**YOUR GOAL**
Give the entries as a numbered list, starting with the line containing "The width and height of the screenshot is (896, 657)." and ending with the line containing "coord(545,218)", both lines included. Omit blank lines and leave the pictures out.

**** RECORDED INFORMATION

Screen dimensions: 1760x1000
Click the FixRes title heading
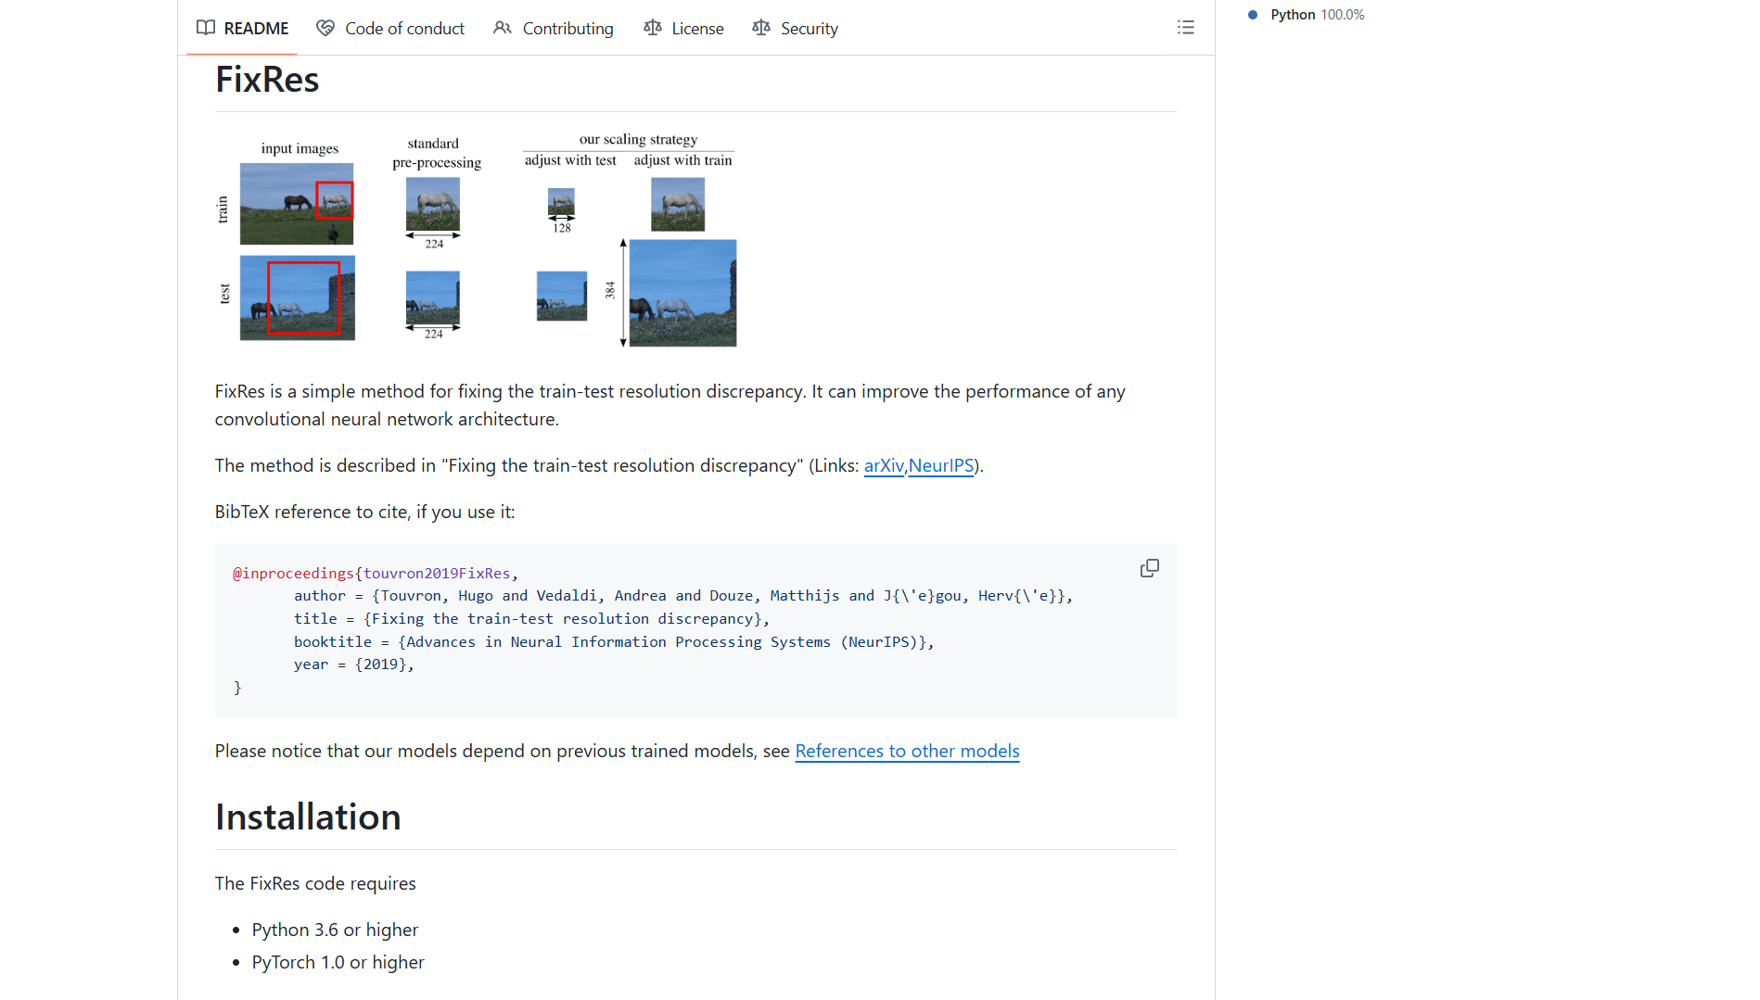[x=267, y=80]
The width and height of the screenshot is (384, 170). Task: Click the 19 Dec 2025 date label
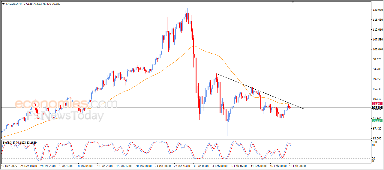pos(9,166)
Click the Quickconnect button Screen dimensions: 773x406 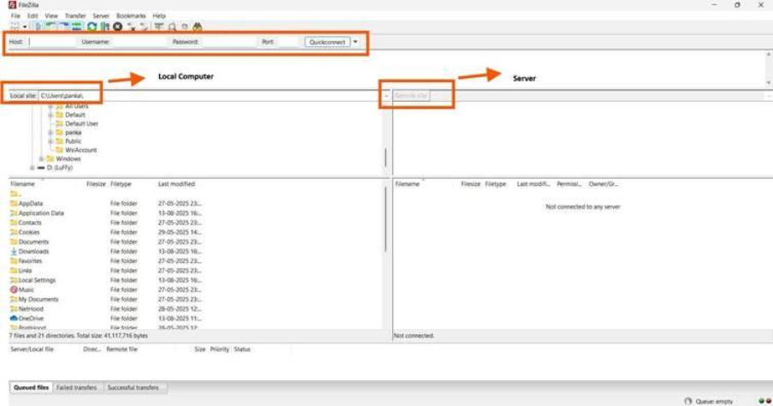click(327, 41)

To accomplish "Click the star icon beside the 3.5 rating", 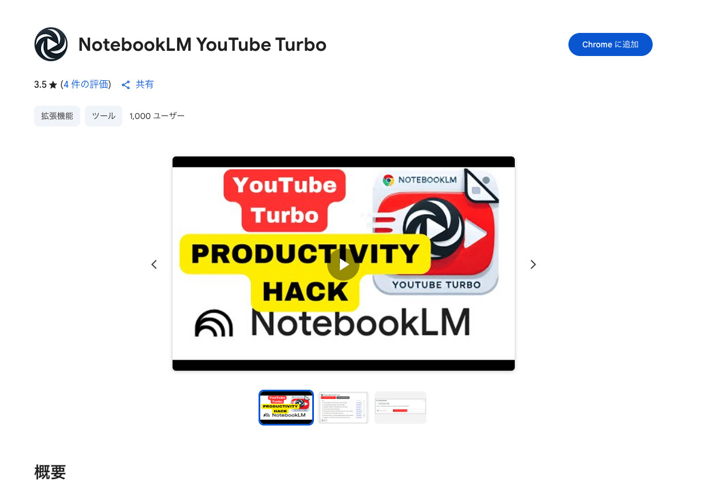I will coord(53,85).

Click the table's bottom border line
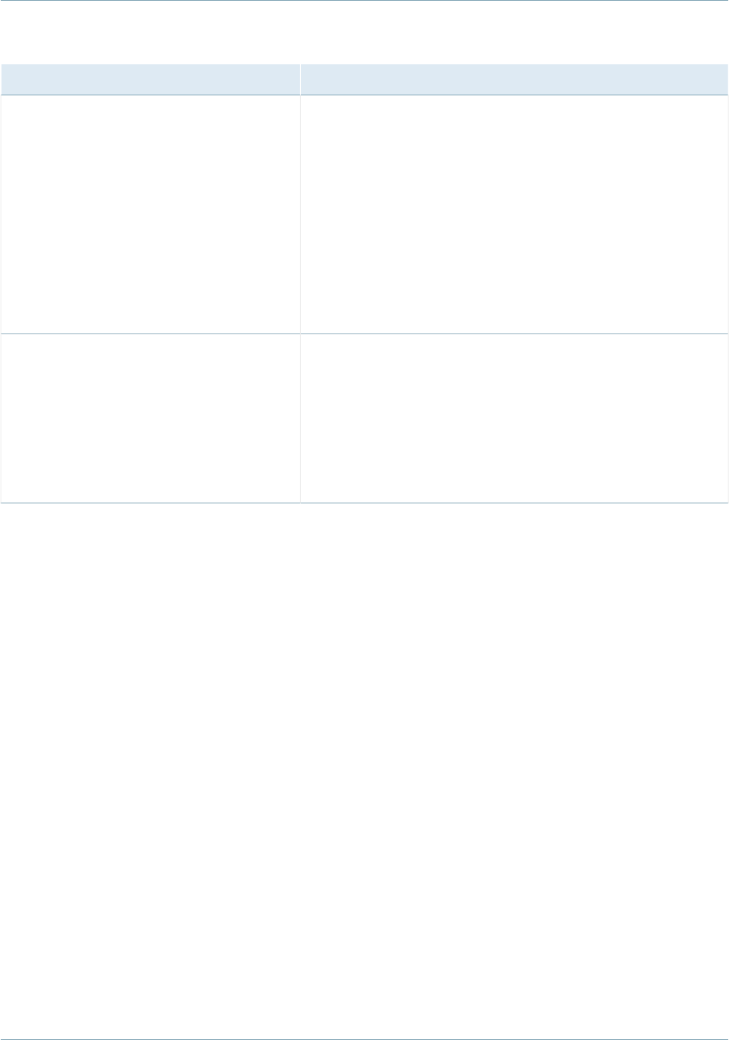point(365,503)
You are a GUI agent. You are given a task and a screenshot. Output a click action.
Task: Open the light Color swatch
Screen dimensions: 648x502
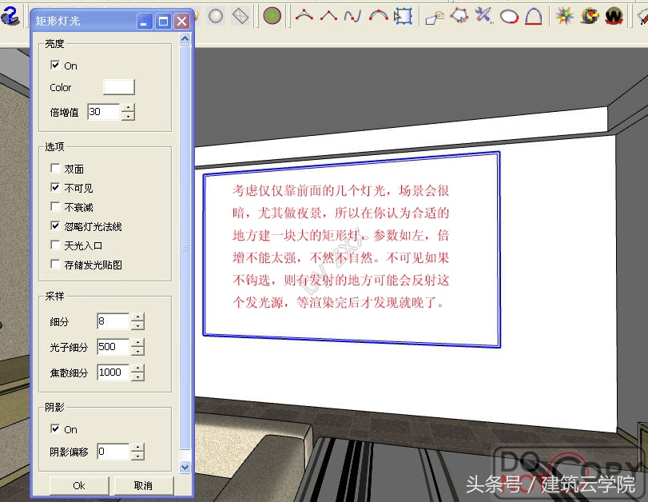[118, 86]
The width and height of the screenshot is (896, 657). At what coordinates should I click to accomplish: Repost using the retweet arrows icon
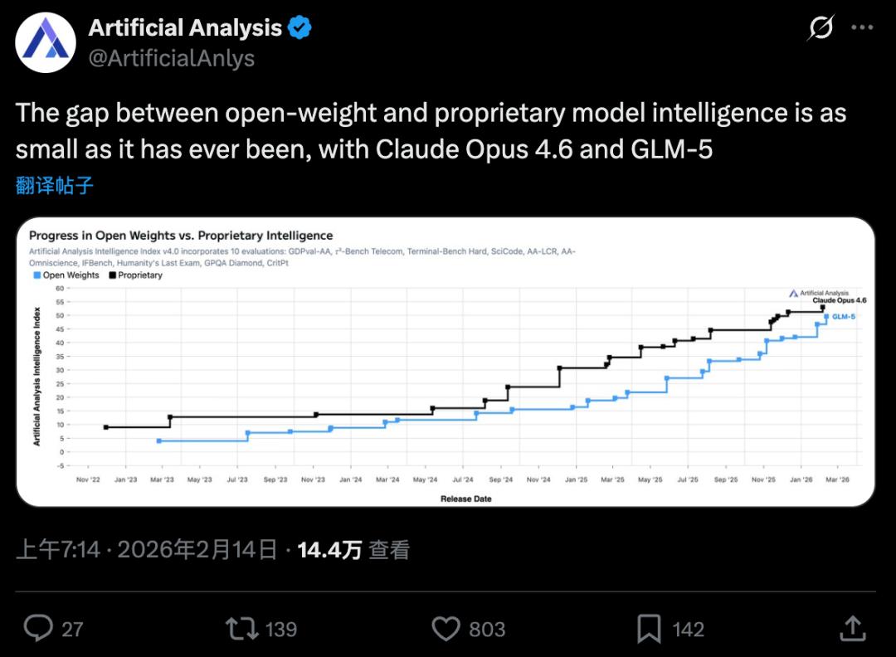coord(242,628)
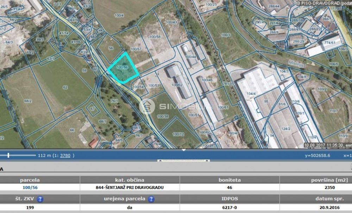Click the parcela column header
352x213 pixels.
[30, 180]
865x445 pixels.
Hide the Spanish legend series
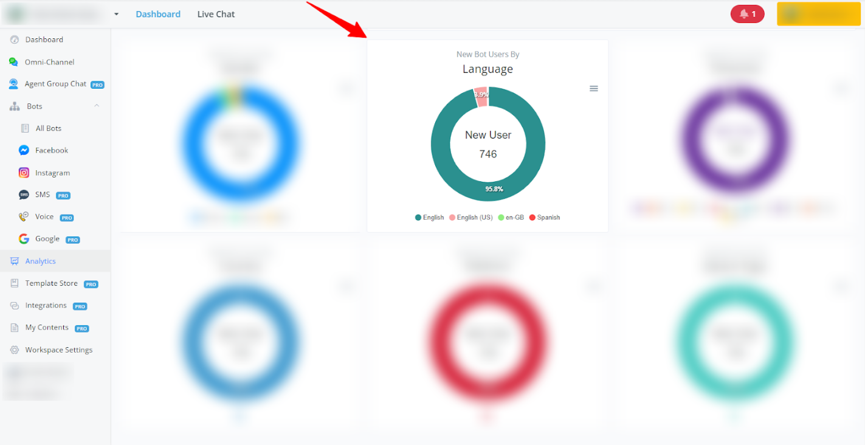coord(545,218)
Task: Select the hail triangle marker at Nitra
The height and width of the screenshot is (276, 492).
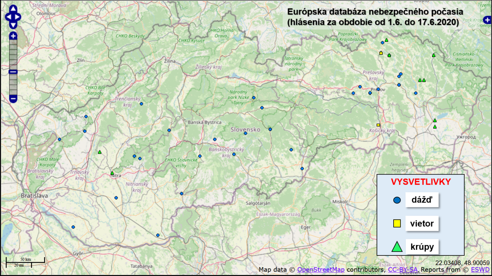Action: click(x=112, y=173)

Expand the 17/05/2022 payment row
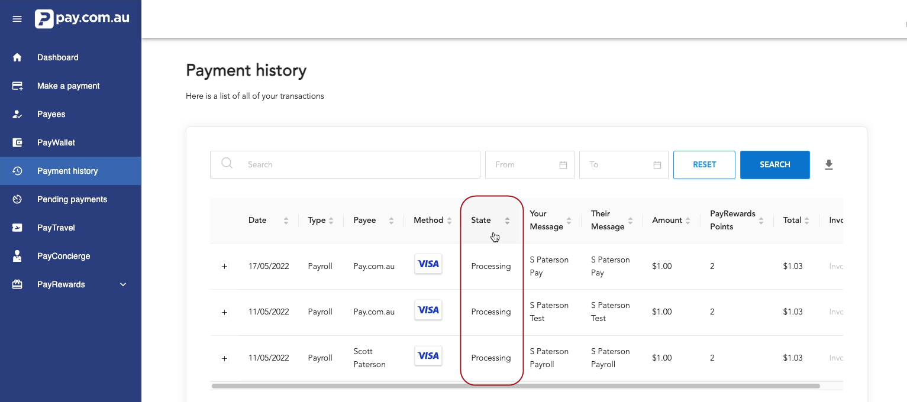[224, 267]
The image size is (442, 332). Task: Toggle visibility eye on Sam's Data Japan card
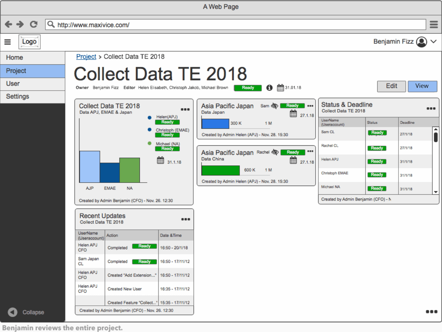pos(274,106)
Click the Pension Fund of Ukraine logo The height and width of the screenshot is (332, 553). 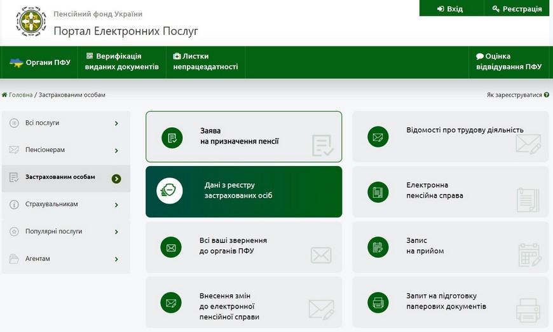(x=30, y=22)
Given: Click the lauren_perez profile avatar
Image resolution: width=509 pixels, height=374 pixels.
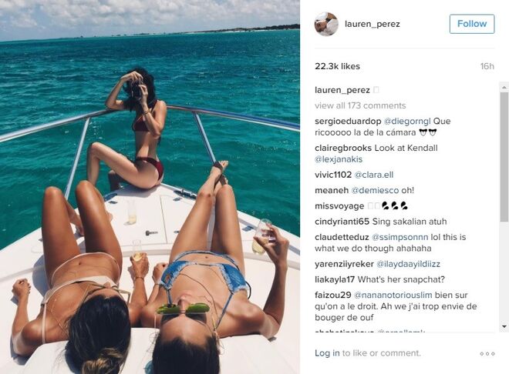Looking at the screenshot, I should (326, 24).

********

**SOLUTION FOR THIS EXERCISE**
1. The width and height of the screenshot is (896, 657). At what coordinates should I click to accomplish: Repost using the retweet arrows icon
2. coord(242,628)
3. Click the parcela column header
4. 352x213 pixels.
5. [30, 180]
6. 865x445 pixels.
7. Hide the Spanish legend series
8. coord(545,218)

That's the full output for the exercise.